Information processing method provided by the invention, it is three new spectra institutes from industry is characterized first when screening three new spectras Belong to and determine that trade classification code meets the first enterprise of default trade classification code in the default enterprise of industry, then, based on pre- If trade classification code characterizes industry corresponding to industry and illustrates document, three new spectra keyword corpus are generated, then, by the Business scope corresponding to one enterprise introduces document and corpus and carries out keyword match, filters out the second enterprise, then, crawls the Business relevant documentation corresponding to two enterprises, and the business relevant documentation crawled and corpus are subjected to Similarity Measure, finally, It is up to the second enterprise belonging to the business relevant documentation of default similarity and is defined as three new spectras, it is so laddering by three-wheel Screening so that the enterprise screened is the degree of accuracy more and more higher of three new spectras, can filter out three new spectras exactly, be The screening of three new spectras provides reference frame.
Brief description of the drawings
Fig. 1 is the schematic flow sheet of the information processing method of the embodiment of the present invention;
Fig. 2 is the structural representation of the information processing system of the embodiment of the present invention.
Embodiment
To make the technical problem to be solved in the present invention, technical scheme and advantage clearer, below in conjunction with accompanying drawing and tool Body embodiment is described in detail.
Fig. 1 is the schematic flow sheet of the information processing method of the embodiment of the present invention.As shown in figure 1, the embodiment of the present invention carries The information processing method of confession, including:
S101, determine that trade classification code meets the first enterprise of default trade classification code from default enterprise;Wherein, It is the affiliated industry of three new spectras that the default trade classification code, which characterizes industry,.

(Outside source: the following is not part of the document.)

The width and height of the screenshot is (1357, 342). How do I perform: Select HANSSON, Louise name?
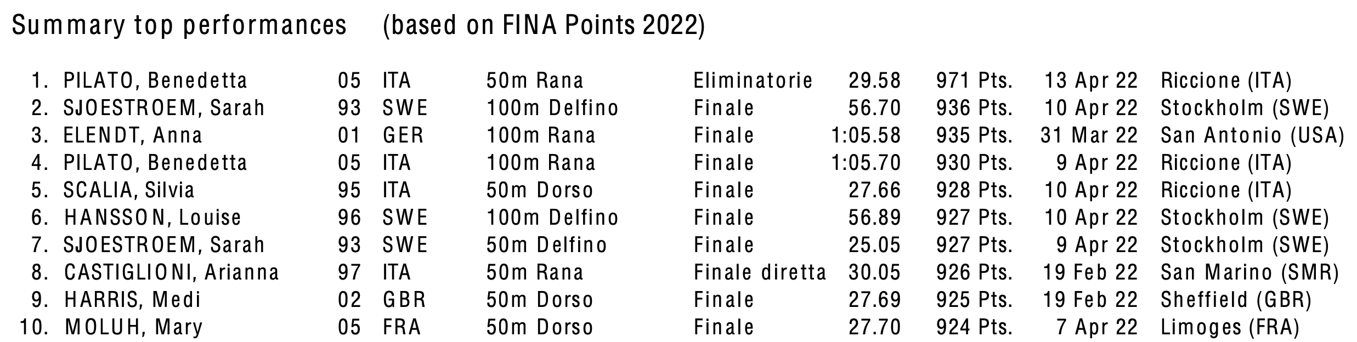(152, 218)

S102, characterize based on the default trade classification code industry corresponding to industry and illustrate document, the new enterprise of generation three Industry keyword corpus.
S103, business scope corresponding to first enterprise is introduced to document and corpus progress keyword match, Filter out the second enterprise.
S104, crawl business relevant documentation corresponding to second enterprise, and by the business relevant documentation crawled and institute State corpus and carry out Similarity Measure.
S105, it is up to the second enterprise belonging to the business relevant documentation of default similarity and is defined as three new spectras.
Wherein, in step S101, characterizing industry can be based on for the default trade classification code of the affiliated industry of three new spectras Description of the associated documents to three new spectras, extract and obtain from industrial sectors of national economy classification.For example, it can be based on《The Chinese people are total to With state's the 13rd five-year-plan outline of national economy and social development》《State Council is on printing and distributing the logical of the > of < made in China 2025 Know》、《Instruction of the State Council on actively pushing forward " internet+" action》With《State Council is on carrying forward vigorously popular foundation Millions of people innovate the opinion of some policies and measures》The classification model of three new spectras is drawn Deng the elaboration about " three is new " activity in file Enclose, the classification range on three new spectras for being then based on obtaining is divided to choose the industry of correlation from industrial sectors of national economy classification Category code.In one example, the classification range based on three new spectras obtained by associated documents may include modern agriculture, forestry, animal husbandry and fishery, Advanced manufacturing industry, novel energy activity, energy-conserving and environment-protective activity, internet and modern information technologies service, new technology and double wounds take Business activity, modern production sex service activity, new liveliness proof service activity, modern integrated management activity, according to these classification institutes Obtained default trade classification code may include 278 groups.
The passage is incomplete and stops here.